Com triângulos fabulosos a derreter islandeses se fechou a caminhada perfeita rumo ao Euro 2024
Soccrates Images
Portugal venceu esta noite, em Alvalade, a Islândia por 2-0, com golos de Bruno Fernandes e Ricardo Horta. A seleção orientada por Roberto Martínez conseguiu o que nunca havia feito: só vitórias numa fase de qualificação. Foram 10 em 10.
Um vídeo da canção “Take Five” de Dave Brubeck começou a sair das colunas desta máquina de escrever dos tempos modernos, um pouco inesperadamente, e a forma como casou com o futebol inicial da seleção em Alvalade assombrou. Pareciam artistas de jazz. Fluidez. Calcanhares. Triângulos. Habilidade. Cadência. Vertigem. Pausa. Caos organizado. A escolha certa das palavras que não se diziam. Arte. Música, que só ouve quem está perto, quando a bola estala nas botas afinadas.

◇ ◇ ◇

*Tarefa do exercício*: Transcreva a crónica sobre o Portugal-Islândia de "Com triângulos fabulosos" a "Foram 10 em 10.", substituindo "golos" por "tentos".

*Registos de um conjunto de dados de apontamento*:

◇ ◇ ◇

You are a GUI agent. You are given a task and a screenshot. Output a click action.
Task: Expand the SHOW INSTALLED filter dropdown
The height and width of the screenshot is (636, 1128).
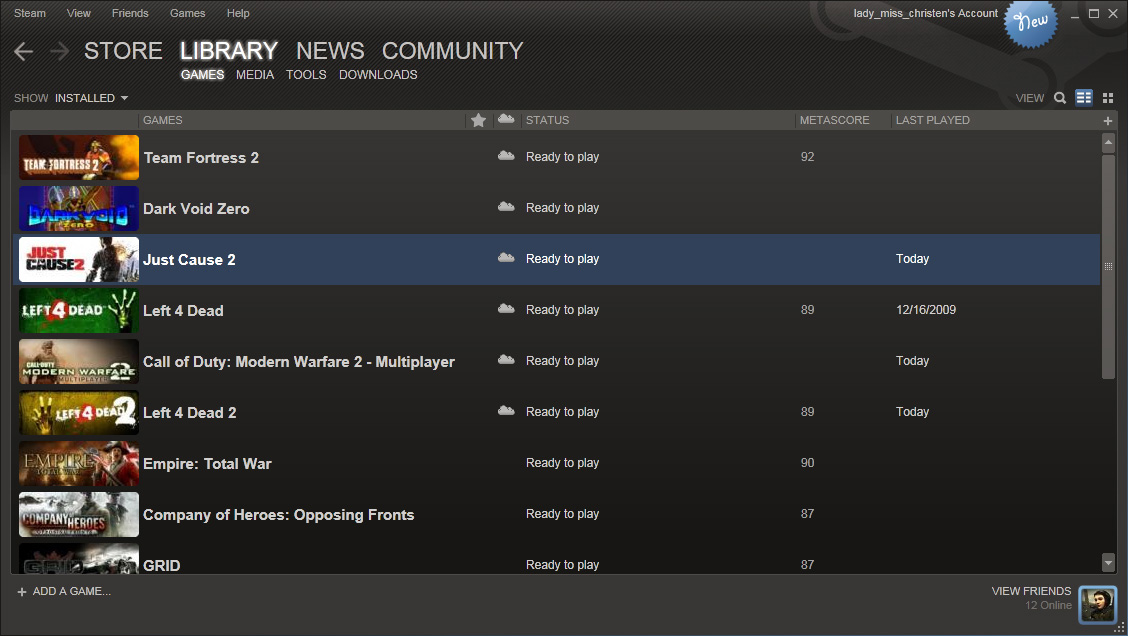point(91,98)
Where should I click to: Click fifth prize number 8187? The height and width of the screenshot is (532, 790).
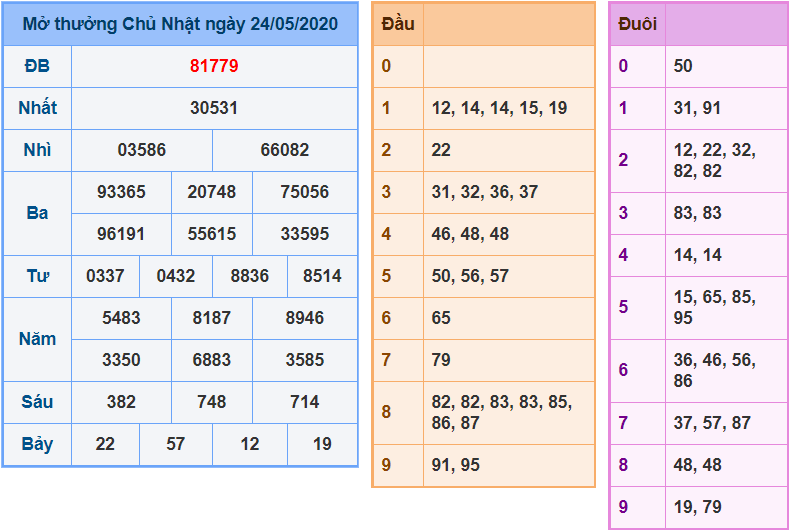click(x=212, y=318)
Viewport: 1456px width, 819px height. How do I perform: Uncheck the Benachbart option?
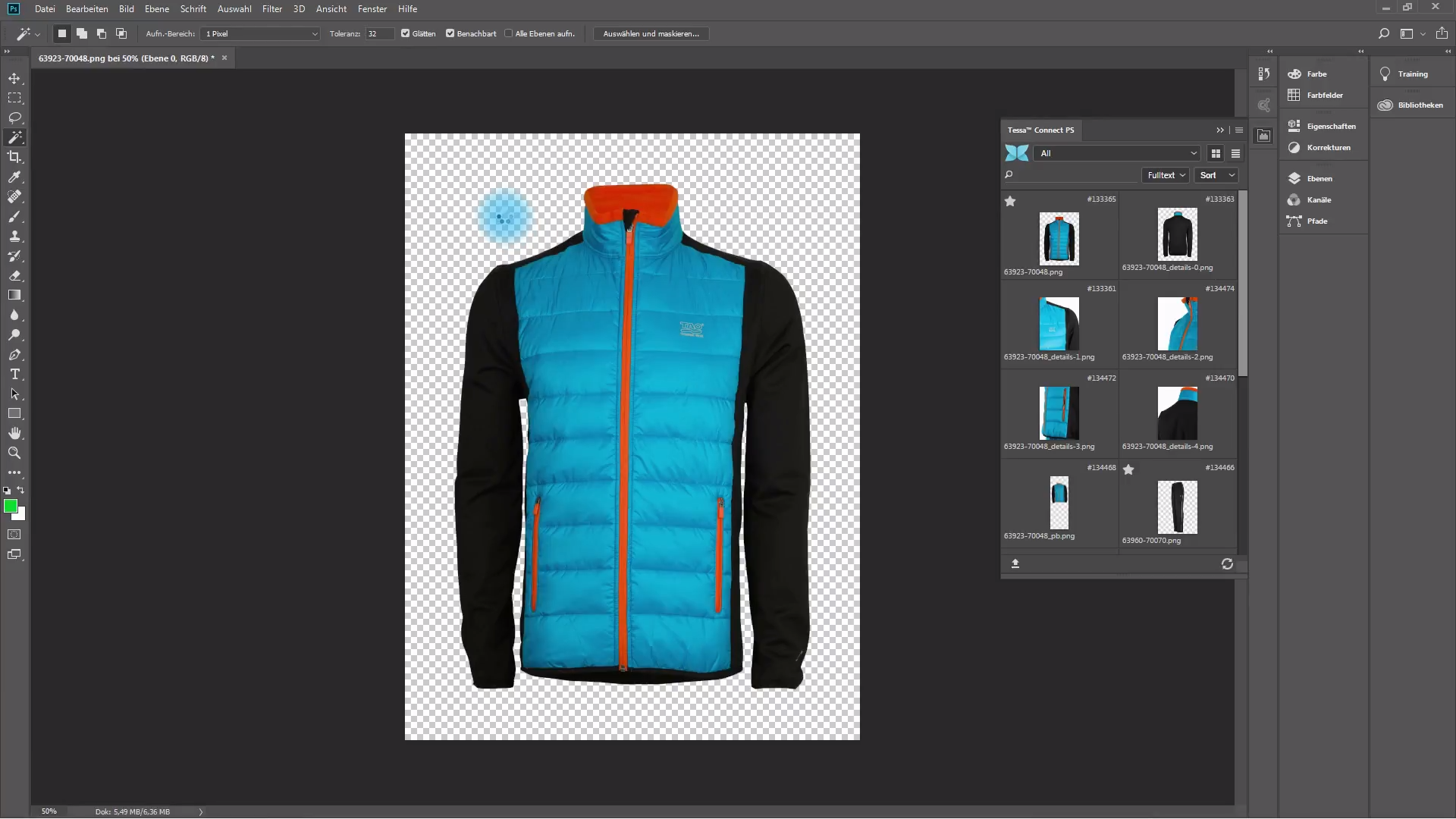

◇ ◇ ◇

*Resultado da tarefa*:
Com triângulos fabulosos a derreter islandeses se fechou a caminhada perfeita rumo ao Euro 2024
Soccrates Images
Portugal venceu esta noite, em Alvalade, a Islândia por 2-0, com tentos de Bruno Fernandes e Ricardo Horta. A seleção orientada por Roberto Martínez conseguiu o que nunca havia feito: só vitórias numa fase de qualificação. Foram 10 em 10.